I don't think much of super-psi. Can it explain all of the phenomena for which psychical research has developed a large body of empirical evidence? Only at the expense of becoming incredibly convoluted and complicated, with the unconscious mind assuming virtually godlike powers of deception and psychic abilities. With mediumistic communications, the medium’s unconscious mind would supposedly be able to extract information telepathically from living minds and clairvoyantly from things located anywhere in the world and also in the past and future, integrate all this into a consistent whole, and present it in the guise of the appropriate discarnate personality. While also deceiving the conscious mind of the medium. The unconscious mind would have to be able to create the various cases of proxy sitters, drop-in communicators, the cross-correspondences, and the like. Further, the unconscious minds of ordinary people (not just gifted mediums) would have to be able to execute other incredible deceptions, including death-bed visions, at-death appearances, apparitions, NDEs, shared-death experiences, children who remember past lives, and more.

With super-psi there would have to be a worldwide conspiracy of the unconscious minds of the population, all trying to fool us into thinking that survival is real. Of course this can't logically be ruled out; it is ultimately possible that in any area things are not what they seem. Maybe I'm not really writing this post. It is interesting that even in principle super-psi can't be falsified, since an entity with virtually unlimited powers of deception can by definition be responsible for any evidence apparently against it. By the way there is no independent evidence for "living agent psi" of such magnitude.

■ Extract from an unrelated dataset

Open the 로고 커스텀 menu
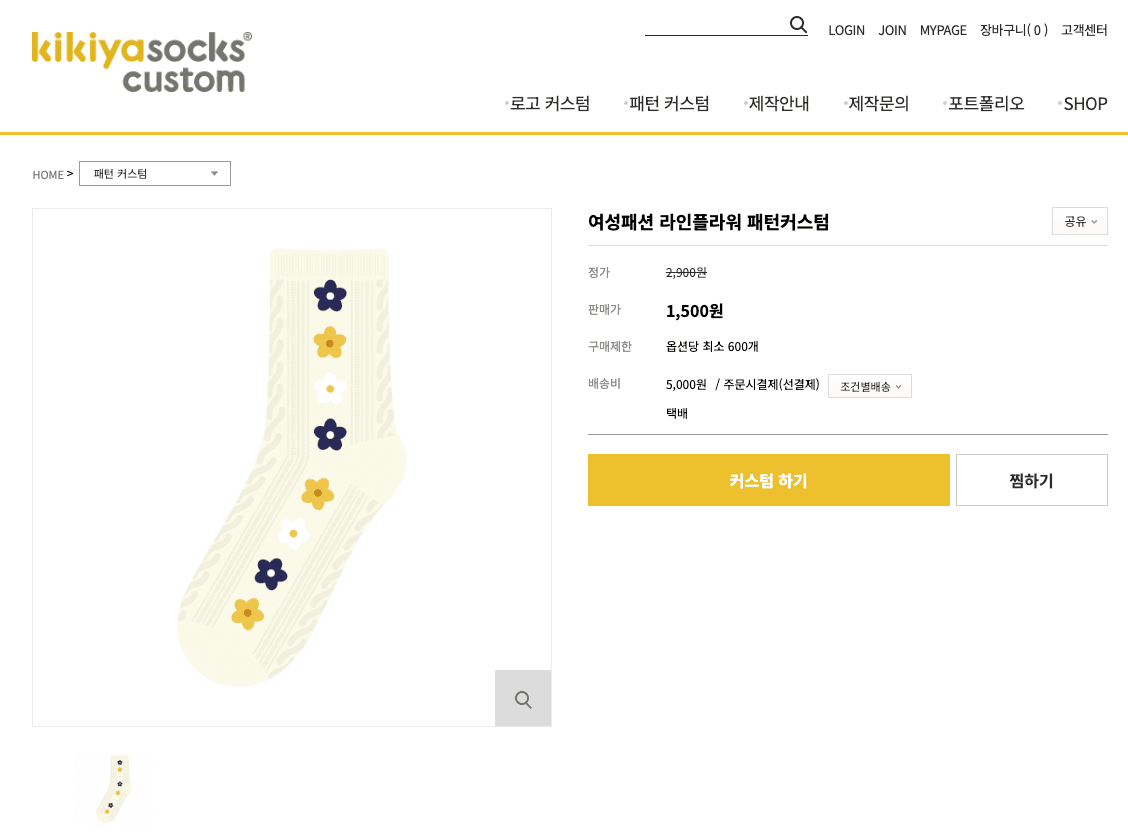The image size is (1128, 838). point(550,104)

The survival hypothesis provides a single simple explanation for this diverse array of phenomena.
 
Are you saying that carrying out this investigation seemed to have a therapeutic effect, or that he had had some additional therapy of some kind?

He had some talking therapy, and then worked through some of the uncovered issues.
 
That was my point. The question is, what was the mechanism for this limitation, given the open-ended and limitless nature of the proposed super-psi?

I dunno what that label means, so can't really discuss it.

However on past life regressions, sometimes the information recorded at the time of the session has been shown to be incorrect. At other times the patients perspective has not been 'first person', instead they watch scenes play out from a dislocated position, often from above.

Both of these observations seem difficult to understand if I try to explain these patients experiences as their literal past lives.